Oil prices have significantly decreased since January, primarily due to deteriorating global growth prospects. The Canadian dollar has recently appreciated, driven by the weakness of the U.S. dollar. However, the Canadian economy has slowed, with recent tariff announcements and uncertainty weighing heavily on consumer and business confidence.

Data indicates that consumption, residential investment, and business spending have decreased in the first quarter of 2025. Trade tensions are also hindering labor market recovery, as employment declined in March, and businesses reported plans to hire less. Wage growth continues to show signs of moderation.

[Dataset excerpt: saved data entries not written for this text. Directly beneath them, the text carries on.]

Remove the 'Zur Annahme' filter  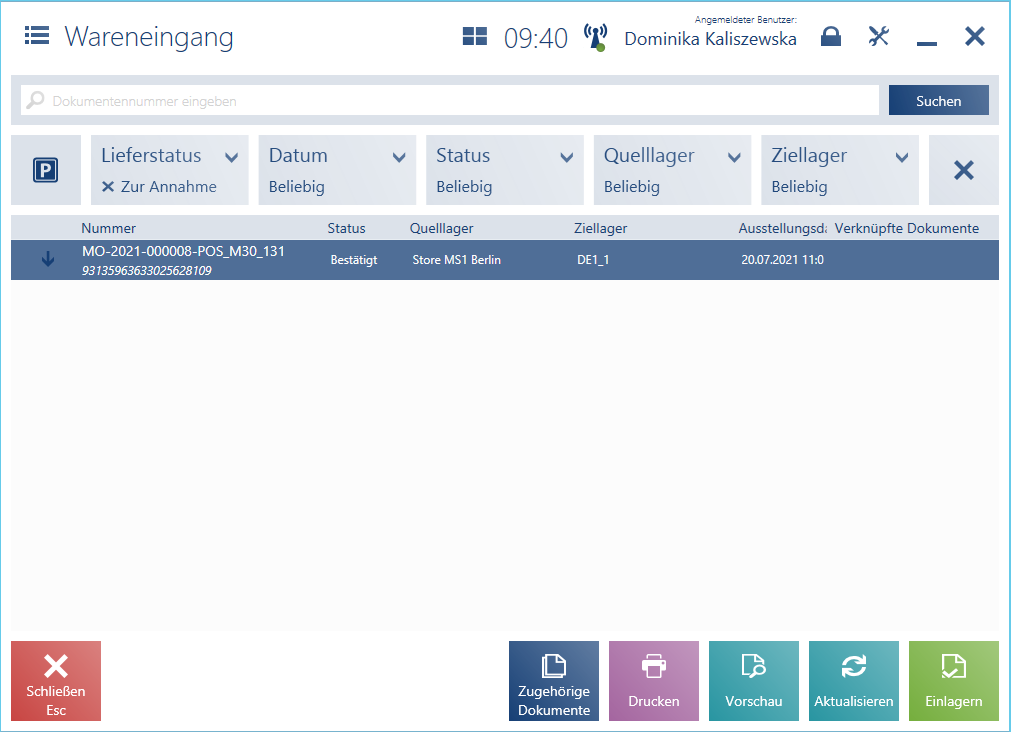108,187
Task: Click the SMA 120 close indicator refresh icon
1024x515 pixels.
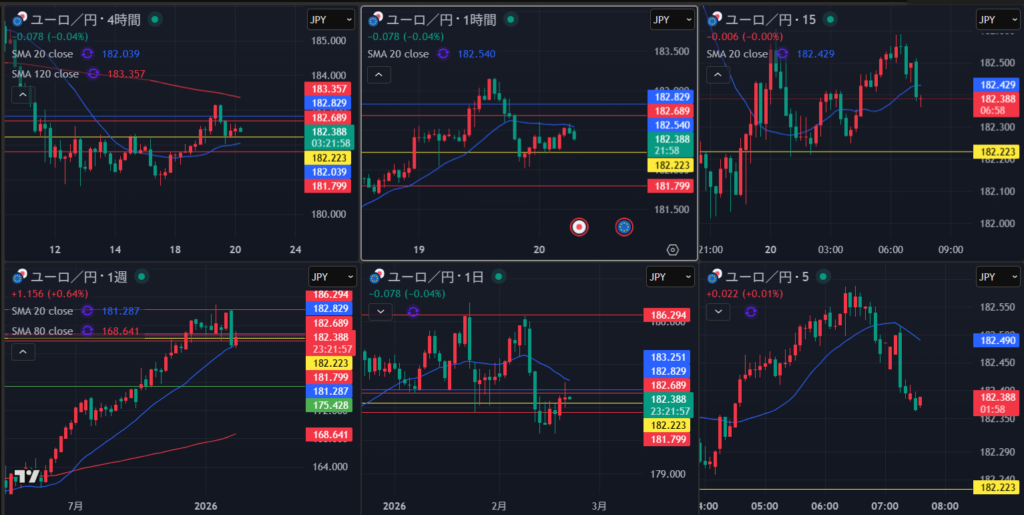Action: 93,73
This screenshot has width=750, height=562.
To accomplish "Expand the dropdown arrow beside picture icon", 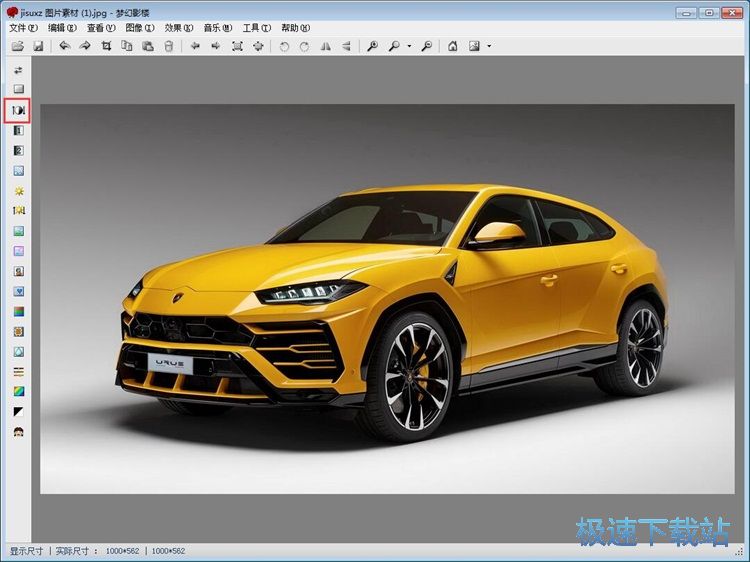I will point(489,46).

Inflation stood at 2.3% in March, which is lower than in February but higher than the 1.8% observed at the time of the January report. The stronger inflation in recent months has been attributed to a rebound in goods prices and the conclusion of the GST and HST holiday. Starting in April 2025, inflation measured by the Consumer Price Index (CPI) will be pulled down for one year due to the removal of the carbon tax for consumers.

In the short term, the decline in global oil prices is expected to moderate inflation, but tariffs and supply chain disruptions are likely to raise some prices. The extent of upward pressure on inflation will depend on the evolution of tariffs and how quickly businesses pass on cost increases to consumers.

Short-term inflation expectations have risen, with businesses and consumers anticipating higher costs due to the ongoing trade conflict and supply disruptions. Long-term inflation expectations, however, have remained relatively stable.

The next date for setting the target overnight rate will be on June 4, 2025. As the Bank of Canada navigates these turbulent waters, it remains committed to controlling inflation while carefully considering the impacts of external factors.

In summary, the Bank of Canada’s decision to hold its key interest rate steady reflects a cautious approach amid significant uncertainty in global trade dynamics. As the situation evolves, the central bank is poised to adjust its policies to safeguard the Canadian economy against potential downturns.